Imdad Ali Brohi and Parveen Usmani are of the view that: “The present structure of Ranikot doesn’t appear pre-historic.” But nearly all historians and archaeologists appear to agree that the present structure was constructed or renovated by Mir Karam Ali Khan Talpur in 1812. Sadiq Gabol, 78, a local resident of the area who has been serving as the only guide there since the last 45 years attributes the construction to some Arab rulers. “Many people come here to visit, but I am waiting for the one who would own Ranikot,” says Gabol.
Forts in Sindh are the worst neglected archaeological sites. Most of the structures have decayed and are lost for ever, but Sindh’s legacy of ancient forts can be seen clearly here at Ranikot. It’s interesting to note that unlike all the prominent forts of Sindh, Ranikot is in relatively better condition. The credit for this conservation does not go to the government for it does not own this ancient site as far as administration is concerned, but to the absence of large scale anthropogenic activities. Only a few scores of people from neighbouring Hyder-abad and Dadu districts come for recreational purposes.
The mystery and majesty of this beautiful structure is yet to be tapped as a tourist resort. In a time when our country is witnessing a harsh decrease in domestic as well as foreign tourism due to terrorism, sites like Ranikot, which are located in a relatively peaceful area of the country, need to be highlighted.

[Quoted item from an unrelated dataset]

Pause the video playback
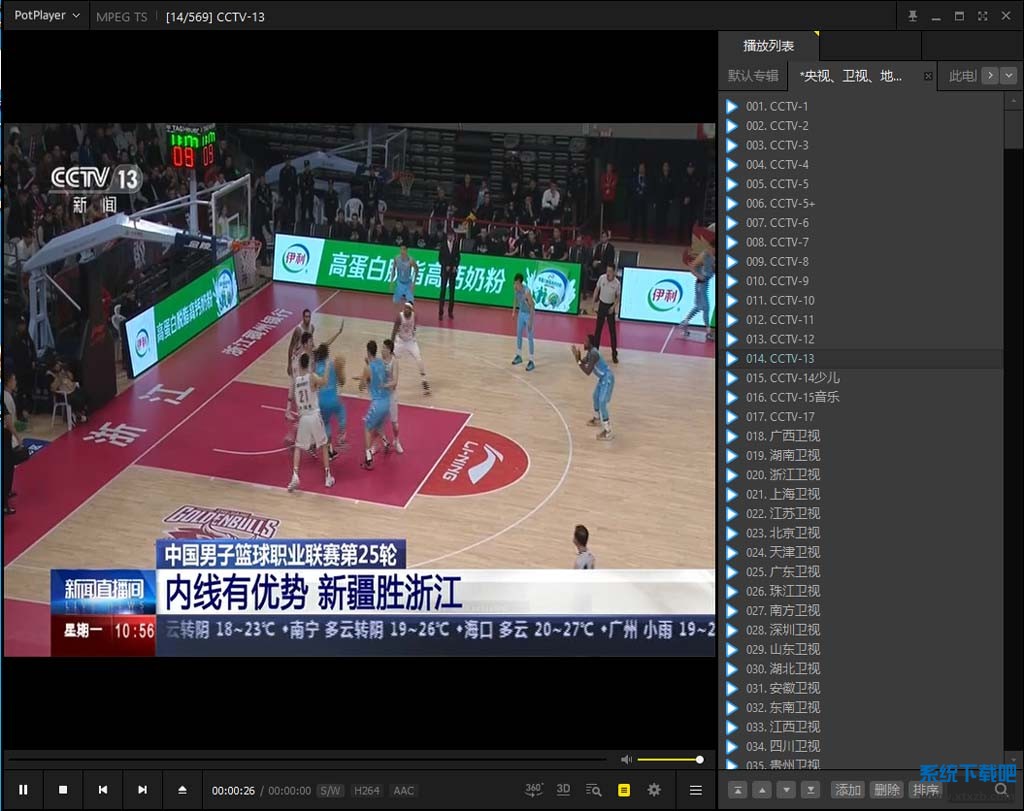tap(23, 790)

Located in the rain-fed region of the province, the swaths of Ranikot will turn green soon after the monsoon rains and this attracts a large number of domestic tourists.
Once erected for defence purposes, this great wall of Sindh badly needs protection now. Ranikot has been on the list of tentative Unesco World Heritage Sites since 1993, but the only structure installed there by the archaeological department is the signpost bearing a blurred map and a fading description.